▶ [Reading text]:
The bottom of Tier A is crowded and fragile. Twelve companies earn between 12.0% and 13.0% ROIC. A single bad acquisition or cyclical downturn drops them below the threshold. Constellation Software was in this range before declining to 10.8%.

Only 12 of 59 carry GW/TA above 40%. The remaining 47 earn above cost of capital with moderate or low goodwill. High ROIC and high goodwill coexist only when operating margins exceed 17% or when structural moats protect pricing.

Switzerland and Sweden contribute eight names each — through opposite models. All eight Swiss Tier A companies average 17% GW/TA. The six Swedish Tier A companies average 30% GW/TA. Switzerland avoids goodwill. Sweden’s survivors earn through it despite the market’s high failure rate.

The Constellation Software Benchmark for Serial Acquirers

Every serial acquirer pitch references Constellation Software. The Toronto-listed compounder built the serial acquisition playbook: buy small vertical market software companies, never sell, compound returns. CSU is the gold standard — and the gold standard no longer clears cost of capital.

▶ [Exercise goal]:
Continue the piece on serial acquirers' returns and goodwill, picking up after its last sentence about Constellation Software.

▶ [Data listing]:
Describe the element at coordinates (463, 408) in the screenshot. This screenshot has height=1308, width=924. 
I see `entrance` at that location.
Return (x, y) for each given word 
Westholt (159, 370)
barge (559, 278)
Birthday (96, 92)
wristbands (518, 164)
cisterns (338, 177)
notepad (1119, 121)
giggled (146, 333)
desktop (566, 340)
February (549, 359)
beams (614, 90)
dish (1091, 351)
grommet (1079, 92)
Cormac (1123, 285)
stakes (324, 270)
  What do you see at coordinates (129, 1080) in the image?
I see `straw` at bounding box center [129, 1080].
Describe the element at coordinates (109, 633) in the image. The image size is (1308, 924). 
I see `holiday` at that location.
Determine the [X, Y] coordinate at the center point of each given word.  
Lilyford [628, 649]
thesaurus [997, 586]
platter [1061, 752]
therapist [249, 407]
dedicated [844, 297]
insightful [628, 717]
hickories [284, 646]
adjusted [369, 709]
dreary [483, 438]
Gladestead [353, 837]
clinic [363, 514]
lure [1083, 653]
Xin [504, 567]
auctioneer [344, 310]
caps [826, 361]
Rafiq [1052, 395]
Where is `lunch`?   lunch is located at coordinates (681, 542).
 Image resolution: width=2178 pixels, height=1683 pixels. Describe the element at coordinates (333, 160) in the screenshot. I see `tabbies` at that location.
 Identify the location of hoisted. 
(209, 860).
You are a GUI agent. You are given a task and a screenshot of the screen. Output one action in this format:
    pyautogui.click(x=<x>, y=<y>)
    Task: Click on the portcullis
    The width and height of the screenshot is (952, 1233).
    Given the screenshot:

▶ [Output for this exercise]:
CSU earns 10.8% ROIC with goodwill in the denominator. That places it in Tier B — borderline. The company’s ROIC has declined from the high teens as deal sizes increased and competition for VMS targets intensified. Lumine Group, spun off from CSU in 2023, has no public ROIC data yet.

If Constellation Software — with its disciplined processes, deep experience, and vertically integrated operating model — can no longer earn above 12% ROIC, what are the odds that imitators can? The answer from our data: slim. Canada’s 15% Tier A rate is the lowest of any market. Canada built the serial acquirer that every investor benchmarks against — and produces the worst results.

Most “next CSU” pitches share a common error: they compare the target to CSU’s historical returns rather than its current trajectory. The relevant question is not “Can this company become the next Constellation Software?” but “Can it sustain returns that CSU itself can no longer sustain?”

Only two Canadian serial acquirers earn above cost of capital. CGI Group at 12.3% ROIC with 60% GW/TA and 16.4% operating margins. Enghouse Systems at 12.1% — barely above the line. Both are borderline survivors, not compounders.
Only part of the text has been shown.